Eine dritte Wahlmöglichkeit bestünde etwa darin, den Fels nicht als Hindernis zu betrachten, sondern als Zentrum. Er wird zum Heiligtum erklärt und eine Kaaba um ihn herum gebaut. In einer Walfahrt reden die CDU-Muslime solange auf Mutti ein, bis sie sich bereit erklärt, als ihre eigene Nachfolgerin für alle Ämter zur Verfügung zu stehen. Am besten lebenslänglich. Kann man einen Fels überreden? Ja. Wenn auch nur dazu, Fels zu bleiben.

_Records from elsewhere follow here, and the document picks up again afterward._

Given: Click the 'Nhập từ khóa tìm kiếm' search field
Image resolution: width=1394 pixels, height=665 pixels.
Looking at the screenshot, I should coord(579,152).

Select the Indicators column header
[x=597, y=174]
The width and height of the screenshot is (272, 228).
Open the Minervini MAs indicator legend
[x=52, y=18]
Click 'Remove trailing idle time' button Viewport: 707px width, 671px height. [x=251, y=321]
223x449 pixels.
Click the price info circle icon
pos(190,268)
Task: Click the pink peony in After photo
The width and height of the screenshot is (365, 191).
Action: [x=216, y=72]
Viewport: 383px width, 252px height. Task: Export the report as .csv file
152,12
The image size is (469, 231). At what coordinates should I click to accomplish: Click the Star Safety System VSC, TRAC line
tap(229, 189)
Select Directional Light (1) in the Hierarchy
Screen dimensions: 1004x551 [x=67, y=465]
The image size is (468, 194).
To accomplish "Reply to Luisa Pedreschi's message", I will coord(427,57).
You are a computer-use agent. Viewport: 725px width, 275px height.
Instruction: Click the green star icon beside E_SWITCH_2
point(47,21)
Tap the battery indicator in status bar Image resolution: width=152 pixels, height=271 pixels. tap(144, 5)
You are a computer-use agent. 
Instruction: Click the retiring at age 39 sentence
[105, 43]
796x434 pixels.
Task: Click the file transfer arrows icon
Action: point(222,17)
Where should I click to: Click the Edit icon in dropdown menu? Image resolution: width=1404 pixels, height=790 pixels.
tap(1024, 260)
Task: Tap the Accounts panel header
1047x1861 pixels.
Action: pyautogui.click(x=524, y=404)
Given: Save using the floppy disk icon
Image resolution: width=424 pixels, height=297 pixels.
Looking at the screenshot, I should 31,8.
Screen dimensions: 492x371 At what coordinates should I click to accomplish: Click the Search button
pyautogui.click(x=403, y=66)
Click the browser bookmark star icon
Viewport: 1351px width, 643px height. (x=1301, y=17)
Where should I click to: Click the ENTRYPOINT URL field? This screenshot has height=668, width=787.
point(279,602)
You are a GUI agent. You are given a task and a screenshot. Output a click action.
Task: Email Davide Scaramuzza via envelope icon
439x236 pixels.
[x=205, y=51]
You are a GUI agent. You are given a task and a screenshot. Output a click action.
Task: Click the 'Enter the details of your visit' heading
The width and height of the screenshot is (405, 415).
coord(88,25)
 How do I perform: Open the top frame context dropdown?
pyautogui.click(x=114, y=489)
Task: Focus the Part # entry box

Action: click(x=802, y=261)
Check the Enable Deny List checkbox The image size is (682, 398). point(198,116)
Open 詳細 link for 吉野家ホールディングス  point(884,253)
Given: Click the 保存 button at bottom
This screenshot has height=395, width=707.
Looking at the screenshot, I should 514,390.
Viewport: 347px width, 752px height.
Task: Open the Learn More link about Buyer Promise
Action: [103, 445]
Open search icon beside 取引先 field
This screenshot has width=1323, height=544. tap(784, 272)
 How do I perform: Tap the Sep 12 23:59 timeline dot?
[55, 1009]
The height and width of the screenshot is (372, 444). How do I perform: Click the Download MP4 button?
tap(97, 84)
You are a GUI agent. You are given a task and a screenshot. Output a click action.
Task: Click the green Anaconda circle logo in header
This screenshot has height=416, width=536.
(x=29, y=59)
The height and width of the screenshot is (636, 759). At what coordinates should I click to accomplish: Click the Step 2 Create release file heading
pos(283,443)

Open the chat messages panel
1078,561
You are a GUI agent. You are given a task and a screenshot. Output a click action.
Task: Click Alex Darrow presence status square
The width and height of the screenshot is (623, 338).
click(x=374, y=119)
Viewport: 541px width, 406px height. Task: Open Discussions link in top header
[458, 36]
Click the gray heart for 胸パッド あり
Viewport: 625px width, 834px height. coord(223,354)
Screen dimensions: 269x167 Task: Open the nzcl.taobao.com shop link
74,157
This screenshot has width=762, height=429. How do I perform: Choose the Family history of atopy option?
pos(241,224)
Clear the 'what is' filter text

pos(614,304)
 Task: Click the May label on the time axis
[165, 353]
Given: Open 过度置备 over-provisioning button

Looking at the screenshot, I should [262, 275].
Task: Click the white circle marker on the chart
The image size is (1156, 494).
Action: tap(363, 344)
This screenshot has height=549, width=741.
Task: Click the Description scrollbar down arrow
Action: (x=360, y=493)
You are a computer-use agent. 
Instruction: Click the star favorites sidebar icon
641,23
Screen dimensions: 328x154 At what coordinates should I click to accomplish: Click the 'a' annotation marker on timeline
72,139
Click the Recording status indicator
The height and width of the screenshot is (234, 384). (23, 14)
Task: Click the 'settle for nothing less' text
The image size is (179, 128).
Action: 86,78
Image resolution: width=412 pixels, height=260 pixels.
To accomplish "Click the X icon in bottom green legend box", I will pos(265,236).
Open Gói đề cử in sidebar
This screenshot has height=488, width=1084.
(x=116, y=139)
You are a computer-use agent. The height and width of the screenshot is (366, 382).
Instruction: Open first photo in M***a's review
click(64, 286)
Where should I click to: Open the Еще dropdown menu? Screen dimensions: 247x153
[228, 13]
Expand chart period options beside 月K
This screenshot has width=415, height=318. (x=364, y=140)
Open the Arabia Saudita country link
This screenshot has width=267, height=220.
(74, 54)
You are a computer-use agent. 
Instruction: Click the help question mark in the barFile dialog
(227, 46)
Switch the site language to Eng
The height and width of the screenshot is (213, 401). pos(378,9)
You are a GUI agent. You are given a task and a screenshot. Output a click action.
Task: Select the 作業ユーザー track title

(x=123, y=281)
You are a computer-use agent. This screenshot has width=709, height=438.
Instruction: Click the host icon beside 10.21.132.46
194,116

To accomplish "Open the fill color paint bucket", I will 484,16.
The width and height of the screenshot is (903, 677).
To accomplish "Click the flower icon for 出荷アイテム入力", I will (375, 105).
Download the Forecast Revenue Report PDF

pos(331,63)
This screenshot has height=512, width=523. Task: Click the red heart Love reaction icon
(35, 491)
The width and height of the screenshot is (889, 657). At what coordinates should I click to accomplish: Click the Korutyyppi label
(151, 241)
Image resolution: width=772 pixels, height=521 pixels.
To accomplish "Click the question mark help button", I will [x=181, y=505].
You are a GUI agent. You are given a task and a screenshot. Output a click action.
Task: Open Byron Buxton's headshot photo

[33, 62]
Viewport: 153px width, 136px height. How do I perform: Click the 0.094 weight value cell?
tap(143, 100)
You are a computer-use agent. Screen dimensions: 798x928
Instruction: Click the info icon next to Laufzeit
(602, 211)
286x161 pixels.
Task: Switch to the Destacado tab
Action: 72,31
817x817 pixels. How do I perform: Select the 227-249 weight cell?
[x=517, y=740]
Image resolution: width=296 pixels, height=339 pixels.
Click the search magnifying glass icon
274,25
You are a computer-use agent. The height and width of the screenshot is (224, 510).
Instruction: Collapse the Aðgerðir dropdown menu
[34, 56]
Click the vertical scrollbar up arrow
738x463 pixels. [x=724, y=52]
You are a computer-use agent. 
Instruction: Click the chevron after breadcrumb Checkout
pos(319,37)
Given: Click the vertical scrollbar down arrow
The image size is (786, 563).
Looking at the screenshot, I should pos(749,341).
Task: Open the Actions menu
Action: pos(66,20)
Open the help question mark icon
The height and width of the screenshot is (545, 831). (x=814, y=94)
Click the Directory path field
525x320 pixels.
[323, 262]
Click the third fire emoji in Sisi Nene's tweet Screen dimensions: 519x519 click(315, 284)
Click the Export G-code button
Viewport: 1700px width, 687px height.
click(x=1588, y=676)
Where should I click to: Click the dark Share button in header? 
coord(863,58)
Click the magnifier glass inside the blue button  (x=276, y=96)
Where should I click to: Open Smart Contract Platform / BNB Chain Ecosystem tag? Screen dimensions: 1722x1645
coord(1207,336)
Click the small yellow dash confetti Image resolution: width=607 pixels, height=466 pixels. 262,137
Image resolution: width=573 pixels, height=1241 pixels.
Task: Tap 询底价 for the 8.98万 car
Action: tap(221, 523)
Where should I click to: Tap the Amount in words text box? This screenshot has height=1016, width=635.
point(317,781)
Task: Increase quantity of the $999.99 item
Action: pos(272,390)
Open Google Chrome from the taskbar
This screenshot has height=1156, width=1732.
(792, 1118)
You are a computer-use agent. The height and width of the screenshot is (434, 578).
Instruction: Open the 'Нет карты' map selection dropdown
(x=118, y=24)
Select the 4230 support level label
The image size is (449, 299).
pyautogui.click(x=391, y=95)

Es wäre die dem Zustand der CDU angemessenste Lösung, statt schon wieder jemanden zu verheizen, der nicht zeigen kann, was er will.

VI.

Es gäbe freilich noch eine andere Umgehung des Dilemmas. Angenommen, die Klima- und Faschistenhysterie unter Merkels Führung kann bis zur Wahl nicht verhindern, dass Deutschland in eine spürbare Wachstums- und Beschäftigungskrise rauscht. Dann platzt die grüne Traumwelt. Und die Wähler folgen unversehens anderen Maximen. Vielleicht sollte man bei der Wahl des nächsten Kanzlerkandidaten daran denken, dass er nicht für den Status quo gebraucht wird, nicht bloß für das schmerzfreie Verdämmern des Patienten im mildesten Merkellicht, sondern als Manager der kommenden Krise. Niemand scheint daran zu denken. Alle quatschen über Abgrenzung nach rechts und links, kaum jemand über die verstummte, versprengte, vernachlässigte Mitte.

VII.

Ein drittes Dilemma – Fachleute sprechen von einem Polylemma – besteht darin, dass die CDU im Westen eine andere ist als im Osten. Weil auch der Osten anders ist als der Westen. Es gibt keine Politik, die beiden Seiten entspricht. Mutti kommt aus dem Osten und hat den Westen nie verstehen wollen. Das hat sie jedoch so erfolgreich getan, dass sie inzwischen auch im Osten niemand versteht. AKK wiederum hat niemals irgend etwas verstanden, außer dass Merkel für sie gut gewesen ist. Nur nicht lange genug. Am wenigsten hat AKK verstanden, dass der Osten anders tickt als der Westen. Kam nicht auch Honecker von der Saar? Mit dem Fels aus dem Osten hat sich der Westen selbst lebendig begraben. Und hält es für ein Glück.